In one of the videos of the dead earth game dev series , the author mentions
of calculating a local desired velocity of a NavMeshAgent
.
My point of confusion was, wasn't the desired velocity local to begin with? From the docs, it's given that desired velocity is:
The desired velocity of the agent including any potential contribution from avoidance. (Read Only)
since the agent is dynamic shouldn't the velocity already be calculated in the agent's local space, I thought so atleast because it would make sense because most useful case for us is to calculate a certain angle based on the orthogonal vector of one of the axes of the agent's local space and the desired velocity for which desired velocity should be in local space?

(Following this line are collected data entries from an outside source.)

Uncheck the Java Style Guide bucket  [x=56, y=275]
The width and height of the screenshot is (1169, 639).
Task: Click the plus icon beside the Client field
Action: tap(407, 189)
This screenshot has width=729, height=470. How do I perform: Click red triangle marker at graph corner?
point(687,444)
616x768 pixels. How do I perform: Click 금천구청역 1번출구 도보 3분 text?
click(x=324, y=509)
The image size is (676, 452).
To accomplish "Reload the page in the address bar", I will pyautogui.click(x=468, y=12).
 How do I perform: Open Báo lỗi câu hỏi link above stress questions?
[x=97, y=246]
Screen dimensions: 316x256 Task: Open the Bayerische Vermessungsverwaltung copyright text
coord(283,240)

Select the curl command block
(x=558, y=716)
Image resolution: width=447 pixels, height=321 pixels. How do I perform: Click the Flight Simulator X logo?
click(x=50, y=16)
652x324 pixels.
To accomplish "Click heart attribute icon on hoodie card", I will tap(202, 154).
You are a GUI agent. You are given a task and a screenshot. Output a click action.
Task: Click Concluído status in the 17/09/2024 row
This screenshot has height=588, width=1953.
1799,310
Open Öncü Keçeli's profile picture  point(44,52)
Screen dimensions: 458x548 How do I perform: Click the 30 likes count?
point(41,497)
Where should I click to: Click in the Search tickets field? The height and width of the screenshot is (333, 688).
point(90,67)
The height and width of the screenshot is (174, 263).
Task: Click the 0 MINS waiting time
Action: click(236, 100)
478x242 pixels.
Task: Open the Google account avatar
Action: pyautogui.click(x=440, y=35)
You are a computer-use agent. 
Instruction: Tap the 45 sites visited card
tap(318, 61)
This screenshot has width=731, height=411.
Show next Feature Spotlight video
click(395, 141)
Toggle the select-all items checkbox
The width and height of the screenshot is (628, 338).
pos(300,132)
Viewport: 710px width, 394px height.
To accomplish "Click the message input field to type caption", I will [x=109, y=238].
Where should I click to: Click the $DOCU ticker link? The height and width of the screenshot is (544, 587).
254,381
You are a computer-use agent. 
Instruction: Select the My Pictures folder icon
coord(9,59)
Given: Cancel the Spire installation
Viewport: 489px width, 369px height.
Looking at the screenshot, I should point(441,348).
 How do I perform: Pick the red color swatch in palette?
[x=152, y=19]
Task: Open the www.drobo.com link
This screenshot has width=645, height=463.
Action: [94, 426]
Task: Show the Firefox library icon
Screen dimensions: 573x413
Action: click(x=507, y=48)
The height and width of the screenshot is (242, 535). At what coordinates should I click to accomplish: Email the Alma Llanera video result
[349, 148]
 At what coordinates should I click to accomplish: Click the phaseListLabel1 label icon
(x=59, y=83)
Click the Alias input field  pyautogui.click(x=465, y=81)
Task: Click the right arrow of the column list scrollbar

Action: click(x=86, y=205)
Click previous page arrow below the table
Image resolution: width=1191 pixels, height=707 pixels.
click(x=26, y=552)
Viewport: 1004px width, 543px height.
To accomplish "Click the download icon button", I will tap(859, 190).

And, then he converts the desiredVelocity
to local space of the agent by doing transform.InverseTransformVector(desiredVelocity)
. It's using this means that there's an inverse transformation matrix cached by unity. Since, the navAgent is dynamic, it's origin moves about, i.e. the local space moves about as well. So, does that mean the inverse of the transformation matrix from world to local space is calculated for each frame?
EDIT: Consider the following diagram:
There are two vector spaces here, 1) The world space(
w-space
), and 2) the agent space(a-space
). So, (a, b) in w-space
is (c, d) in a-space
, and so on.
So, this I faintly recall is a problem related to change-of-basis of vector spaces? The transformation between these spaces should be guide by a transformation matrices say M
, assuming both these spaces are orthogonal, and the bases for each is of unit length, the transformation composition is typically: M=TR
, where T is a transformation matrix and R is a rotation matrix.
Now, the question is, if (a, b) in w-space is equal to (a, b) in a-space, then T should be an identity matrix, which means no transform.InverseTransformVector(....)
should be required at all, since there's no translation at all, but, if it is required, then what is the translation? And as you demonstrate in your code that it could just be an inverse-rotation, then, why the need to convert it into localspace at all? It could just be the inverse-rotation in world space itself.